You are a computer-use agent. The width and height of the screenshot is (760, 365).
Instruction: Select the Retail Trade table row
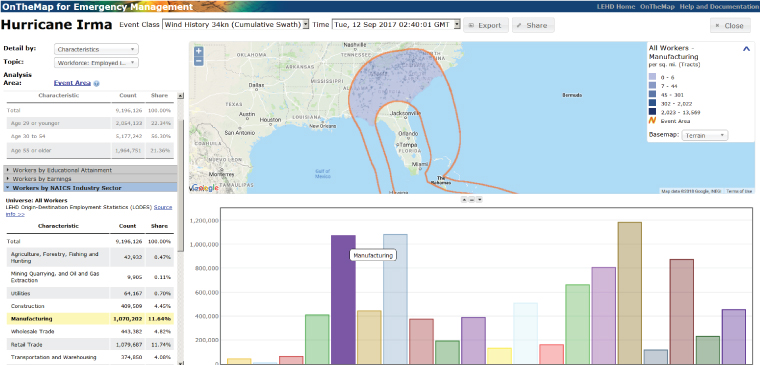[90, 345]
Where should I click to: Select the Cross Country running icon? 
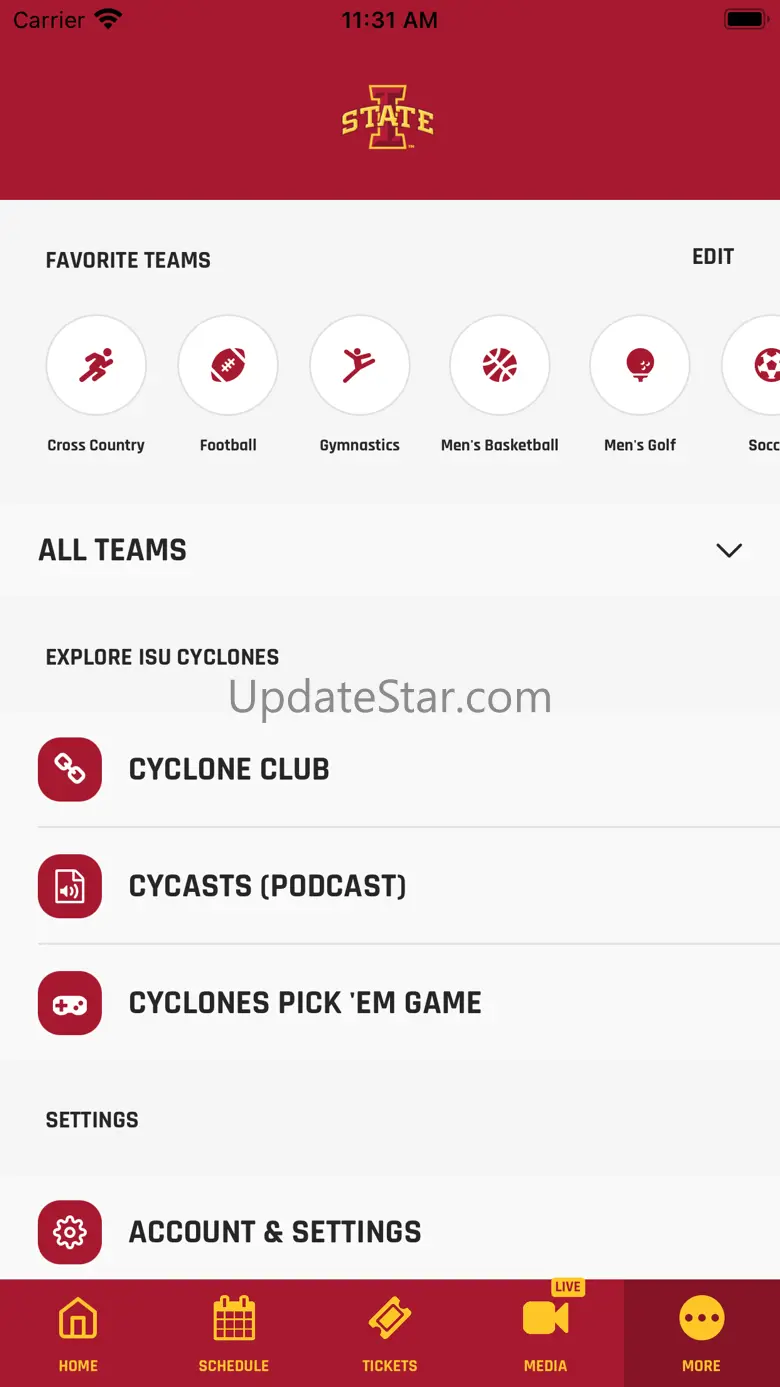(x=96, y=366)
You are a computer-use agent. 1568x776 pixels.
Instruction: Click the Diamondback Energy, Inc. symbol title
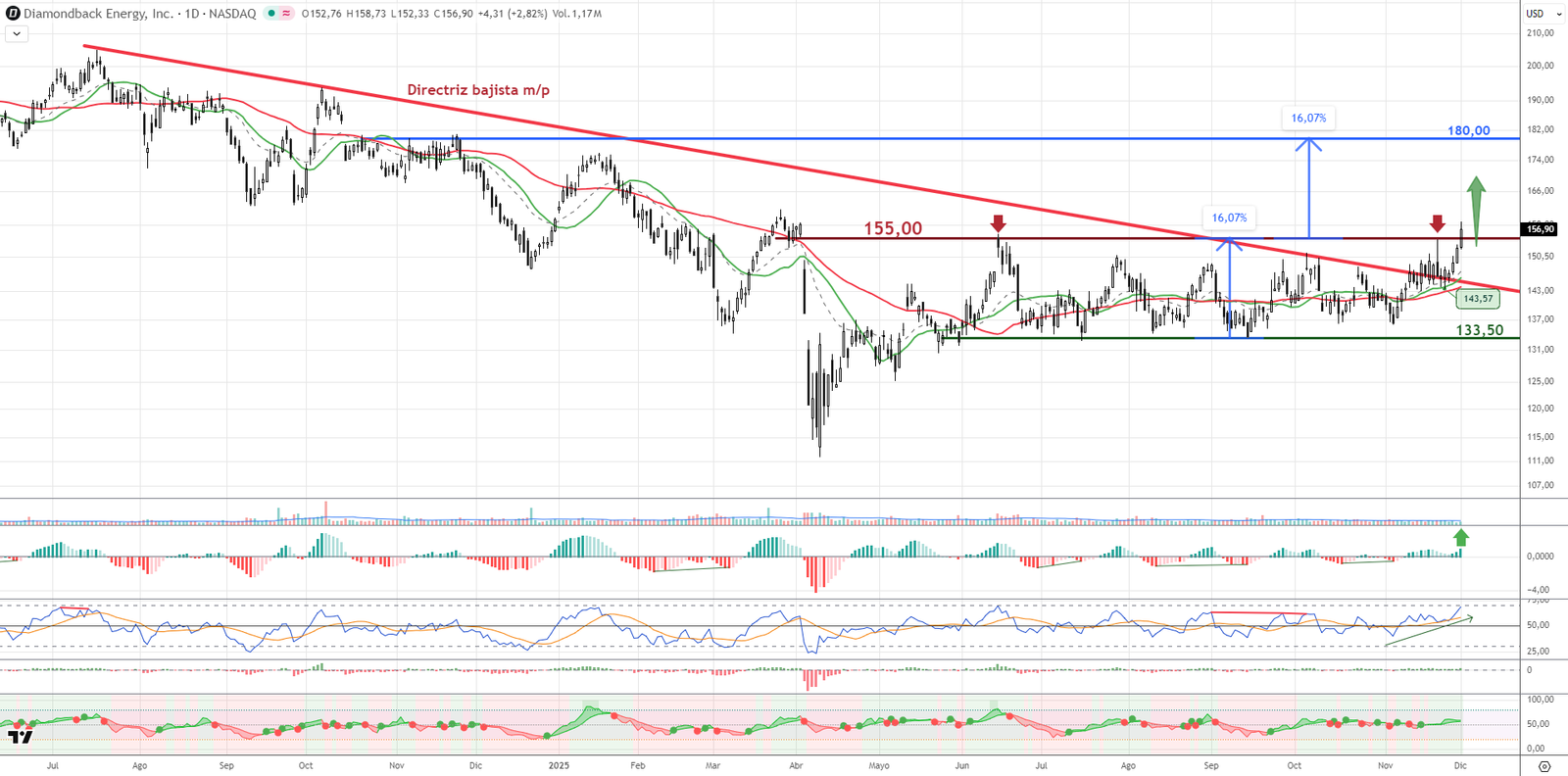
####################
> [Problem to solve] Give a tally of the lines in the listing above that contain the word "agent", and provide nothing beyond the number.

> [Answer for the task] 2